My favorite tune on the album is “I Confess” which was co-written by Sammy Hagar’s cousin and Christian songwriter (how’s that for contrast?), Ken Tamplin. I love the deep darkness that the song puts forward, both musically and lyrically. The reverse swells and orchestration, along with the melody are amazing. I love this song.
“In the Mirror” is still grungy but still is kind of previous-KISS-like. Another thing this and other songs from COS have going on are some great vocal harmonies. That’s really all I have for this song.
Bruce finally gets his vocal moment.

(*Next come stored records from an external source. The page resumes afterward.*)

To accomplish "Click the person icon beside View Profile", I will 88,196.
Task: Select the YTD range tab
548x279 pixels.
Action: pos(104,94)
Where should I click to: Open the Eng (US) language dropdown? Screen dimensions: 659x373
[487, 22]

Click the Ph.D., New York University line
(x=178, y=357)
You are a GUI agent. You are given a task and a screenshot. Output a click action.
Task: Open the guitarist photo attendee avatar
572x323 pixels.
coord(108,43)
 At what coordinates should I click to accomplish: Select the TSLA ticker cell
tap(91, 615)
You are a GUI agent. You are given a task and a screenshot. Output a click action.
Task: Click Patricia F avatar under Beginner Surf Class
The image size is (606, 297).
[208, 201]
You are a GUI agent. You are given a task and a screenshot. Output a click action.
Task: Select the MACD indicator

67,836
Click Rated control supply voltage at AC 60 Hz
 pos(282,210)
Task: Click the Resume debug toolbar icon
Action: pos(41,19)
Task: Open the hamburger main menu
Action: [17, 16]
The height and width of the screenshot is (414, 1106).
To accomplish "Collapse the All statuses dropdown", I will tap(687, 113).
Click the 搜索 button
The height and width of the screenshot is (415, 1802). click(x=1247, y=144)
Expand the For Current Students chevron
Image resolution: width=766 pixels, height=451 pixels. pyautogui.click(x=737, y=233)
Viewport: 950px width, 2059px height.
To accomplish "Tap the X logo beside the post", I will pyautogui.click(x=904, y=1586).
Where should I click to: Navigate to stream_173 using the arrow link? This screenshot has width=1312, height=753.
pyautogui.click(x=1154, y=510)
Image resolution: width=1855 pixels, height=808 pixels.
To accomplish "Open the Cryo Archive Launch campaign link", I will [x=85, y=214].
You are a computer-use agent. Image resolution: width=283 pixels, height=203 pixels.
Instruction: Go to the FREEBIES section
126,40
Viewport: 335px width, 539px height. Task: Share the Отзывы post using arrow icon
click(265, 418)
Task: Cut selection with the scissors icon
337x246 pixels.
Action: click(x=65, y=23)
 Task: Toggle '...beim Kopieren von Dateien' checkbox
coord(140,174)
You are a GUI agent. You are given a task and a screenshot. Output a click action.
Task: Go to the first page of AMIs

He sings the closing track, “I Walk Alone.” I think it’s interesting that both he and Eric Carr were in the band for a long time and both of them finally got their vocal debuts on their last album with the band. Now, I don’t think Bruce has a great voice, but I think Bruce’s voice was great on this song. It fit perfectly, in my opinion. This song is also the second longest song on the album, over six minutes. I’m a fan of this song, too.
So, the recording of this whole album, as I said, started in 1995. It was also in 1995 that KISS did MTV Unplugged and that led to the original lineup getting back together. That roller coaster hit a crest and was on its way, which we’re still experiencing. The monster (no pun intended) that thing became put COS on hold. It was released on October 28, 1997 which means it turned 19 this past Monday. Next year… wow, 20 years! Jeez.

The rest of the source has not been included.